AS we celebrate the Solemnity of the Most Holy Body and Blood of Christ, we are reminded that Christ has given us everything for us to be what God wants us to be. Christ is the living bread, and he offers it to us freely and abundantly. He offers us all the means so we can handle all the conditions and situations of our life here on earth, both the good ones and the bad ones, properly, i.e., in a way that would lead us to our eternal life.
We need to enliven our belief that in Christ we have everything, we have what is truly and ultimately needed by us. Many of our needs are passing, are of a temporal nature. It is Christ who we truly and ultimately need.
And he gives himself to us so completely as to make himself bread to be eaten by us. Although he is like air since we cannot truly live without him, he compares and makes himself bread, because unlike air, he as bread has to be deliberately sought.

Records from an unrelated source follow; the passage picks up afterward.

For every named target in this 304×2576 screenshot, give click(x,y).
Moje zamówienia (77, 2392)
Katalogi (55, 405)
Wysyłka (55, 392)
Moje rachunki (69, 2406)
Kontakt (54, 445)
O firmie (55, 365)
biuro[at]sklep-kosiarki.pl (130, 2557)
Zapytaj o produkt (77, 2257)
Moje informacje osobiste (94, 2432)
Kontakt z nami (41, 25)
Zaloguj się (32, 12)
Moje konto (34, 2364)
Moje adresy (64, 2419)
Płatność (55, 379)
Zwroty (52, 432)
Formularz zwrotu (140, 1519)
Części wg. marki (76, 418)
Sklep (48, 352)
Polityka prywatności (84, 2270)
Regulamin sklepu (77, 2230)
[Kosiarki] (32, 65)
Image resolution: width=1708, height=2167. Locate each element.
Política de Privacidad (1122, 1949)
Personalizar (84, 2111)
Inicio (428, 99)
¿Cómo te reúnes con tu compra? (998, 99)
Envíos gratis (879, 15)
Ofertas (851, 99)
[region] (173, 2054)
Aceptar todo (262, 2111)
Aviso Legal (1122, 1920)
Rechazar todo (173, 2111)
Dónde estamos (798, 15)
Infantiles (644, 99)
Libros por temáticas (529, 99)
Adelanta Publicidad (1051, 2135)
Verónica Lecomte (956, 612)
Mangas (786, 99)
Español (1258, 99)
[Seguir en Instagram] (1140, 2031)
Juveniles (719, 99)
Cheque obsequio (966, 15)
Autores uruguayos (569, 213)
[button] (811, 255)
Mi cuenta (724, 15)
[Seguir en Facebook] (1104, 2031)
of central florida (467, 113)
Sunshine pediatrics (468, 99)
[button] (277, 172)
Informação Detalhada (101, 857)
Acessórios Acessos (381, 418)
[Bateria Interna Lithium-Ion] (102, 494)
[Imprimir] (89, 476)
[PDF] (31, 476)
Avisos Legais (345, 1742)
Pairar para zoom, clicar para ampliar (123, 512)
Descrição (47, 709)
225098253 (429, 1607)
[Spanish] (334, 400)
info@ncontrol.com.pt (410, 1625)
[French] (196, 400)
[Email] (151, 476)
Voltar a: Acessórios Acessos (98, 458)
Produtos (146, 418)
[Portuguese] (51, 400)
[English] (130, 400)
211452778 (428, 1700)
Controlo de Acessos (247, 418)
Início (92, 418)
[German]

This duty of seeking him is what we have to be more aware of. In the Gospel itself, we hear our Lord saying, “Seek first his kingdom and his righteousness, and all these things shall be yours as well.” (Mt 6,33)
We have to learn to subordinate our earthly and temporal concerns and plans to the task of seeking Christ. We have to be wary of being influenced mainly if not solely by the standards of practicality, convenience and other worldly values. That’s our problem. God is often left behind in the play of our competing interests.
As our Lord said: “What will it profit a man if he gains the whole world and forfeits his life?” (Mt 16,26) We should not lose the spiritual and supernatural character of our life, and do everything to keep ourselves from being dominated by a purely worldly and temporal outlook in life.
We need to seek Christ and be close to him always. This intimacy is what we have to build up and maintain. Thus, we have to learn to make seeking Christ a permanent attitude and disposition in our life. Whatever we may be doing, whatever situation we may find ourselves in, let us always seek Christ.
Our Lord himself tells us to seek him with insistence. “Ask, and it will be given you; seek, and you will find; knock, and it will be opened to you…” (Lk 11,9) We have to understand that to lead a truly upright and moral life, we need to be existentially close with Christ.
And Christ is actually very close to us. He is actually very accessible to us. He does not play hard to get. He is at the very core of our being, because he is the main cause of our existence. Besides, his overpowering love for us is what makes him truly close to us. It’s us rather who tend to ignore him.
We have to understand that our moral life does not depend so much on our knowledge of moral principles as on our living relationship with God. It’s this intimate relationship with God that would effectively guide us as to how to think, speak and act. It’s this relationship that would enable us to live charity all the time in spite of difficulties.
This intimacy is attained when we develop this Eucharistic mind frame, that abiding belief based on Christ’s teaching, that in the Eucharist we have the real presence of Christ and, in fact, the very bread of life, the bread that gives us the true, ultimate life, and not just biological, physical and material life.